The company's patent on its 1-Click purchasing technology led to a lawsuit against rival Barnesandnoble.com, which Amazon accused of illegally copying the system.

A later patent on its affiliates program led to criticism that Amazon's patents would harm e-commerce and the Internet because it covered obvious and widespread technology. Similar charges have been leveled against Priceline.com, which is embroiled in a patent dispute with Microsoft spinoff Expedia.com.

Amazon chief executive Jeff Bezos responded to the criticism by calling for patent reform. The U.S. Patent and Trademark Office has said it will give greater scrutiny to online business and e-commerce patents.

Amazon's recommendation service patent, issued earlier this month, covers the company's defunct BookMatcher service, a type of collaborative filtering technology.

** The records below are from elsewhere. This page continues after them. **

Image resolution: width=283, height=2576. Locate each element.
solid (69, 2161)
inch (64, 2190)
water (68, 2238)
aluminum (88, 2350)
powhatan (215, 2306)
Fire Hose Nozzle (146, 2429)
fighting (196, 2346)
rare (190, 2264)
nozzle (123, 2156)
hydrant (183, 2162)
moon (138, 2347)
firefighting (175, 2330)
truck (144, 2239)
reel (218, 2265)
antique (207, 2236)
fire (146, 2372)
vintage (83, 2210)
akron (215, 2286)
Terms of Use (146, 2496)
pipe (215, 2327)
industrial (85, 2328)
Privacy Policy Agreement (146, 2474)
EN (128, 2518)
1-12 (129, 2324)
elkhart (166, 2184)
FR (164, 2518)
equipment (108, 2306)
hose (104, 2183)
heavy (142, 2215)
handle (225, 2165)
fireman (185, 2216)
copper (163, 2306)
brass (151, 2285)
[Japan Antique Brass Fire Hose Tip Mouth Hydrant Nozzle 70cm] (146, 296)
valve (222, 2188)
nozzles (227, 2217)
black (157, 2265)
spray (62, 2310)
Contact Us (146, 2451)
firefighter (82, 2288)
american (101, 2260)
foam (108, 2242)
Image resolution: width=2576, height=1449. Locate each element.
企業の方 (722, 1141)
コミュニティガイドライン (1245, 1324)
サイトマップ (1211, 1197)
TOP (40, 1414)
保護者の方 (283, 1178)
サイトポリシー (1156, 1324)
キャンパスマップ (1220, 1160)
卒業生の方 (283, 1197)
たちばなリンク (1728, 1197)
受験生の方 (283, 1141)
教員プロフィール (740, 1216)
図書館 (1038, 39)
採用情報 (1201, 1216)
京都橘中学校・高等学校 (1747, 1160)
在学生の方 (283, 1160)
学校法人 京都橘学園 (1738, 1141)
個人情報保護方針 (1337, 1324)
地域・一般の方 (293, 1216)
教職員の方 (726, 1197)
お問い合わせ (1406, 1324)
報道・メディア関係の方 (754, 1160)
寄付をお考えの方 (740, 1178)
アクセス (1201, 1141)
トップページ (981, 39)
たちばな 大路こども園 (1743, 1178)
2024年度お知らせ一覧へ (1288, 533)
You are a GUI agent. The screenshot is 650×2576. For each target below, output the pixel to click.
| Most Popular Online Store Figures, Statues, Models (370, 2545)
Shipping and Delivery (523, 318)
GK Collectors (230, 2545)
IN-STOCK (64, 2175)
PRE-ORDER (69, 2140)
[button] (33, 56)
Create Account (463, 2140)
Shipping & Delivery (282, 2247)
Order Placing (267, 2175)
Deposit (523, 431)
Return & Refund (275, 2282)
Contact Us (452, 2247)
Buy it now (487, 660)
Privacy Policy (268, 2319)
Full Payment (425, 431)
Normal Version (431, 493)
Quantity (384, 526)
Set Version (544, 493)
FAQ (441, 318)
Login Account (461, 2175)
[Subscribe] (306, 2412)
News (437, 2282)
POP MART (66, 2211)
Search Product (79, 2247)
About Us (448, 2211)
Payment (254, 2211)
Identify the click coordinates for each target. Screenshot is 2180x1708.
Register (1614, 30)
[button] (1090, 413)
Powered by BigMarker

Through BookMatcher, an Amazon customer rated books that he or she read. The service then provided that customer with recommendations on other books based on the ratings of customers with similar tastes.

BookMatcher has since evolved into Amazon's present recommendation service, Smith said. The service does not require customers to rate books or other items beforehand; instead, it bases recommendations in large part on customers' purchases.

Amazon used the patented technology to jumpstart its recommendation service, Smith said. She declined to say whether the company would pursue a new patent on its updated service.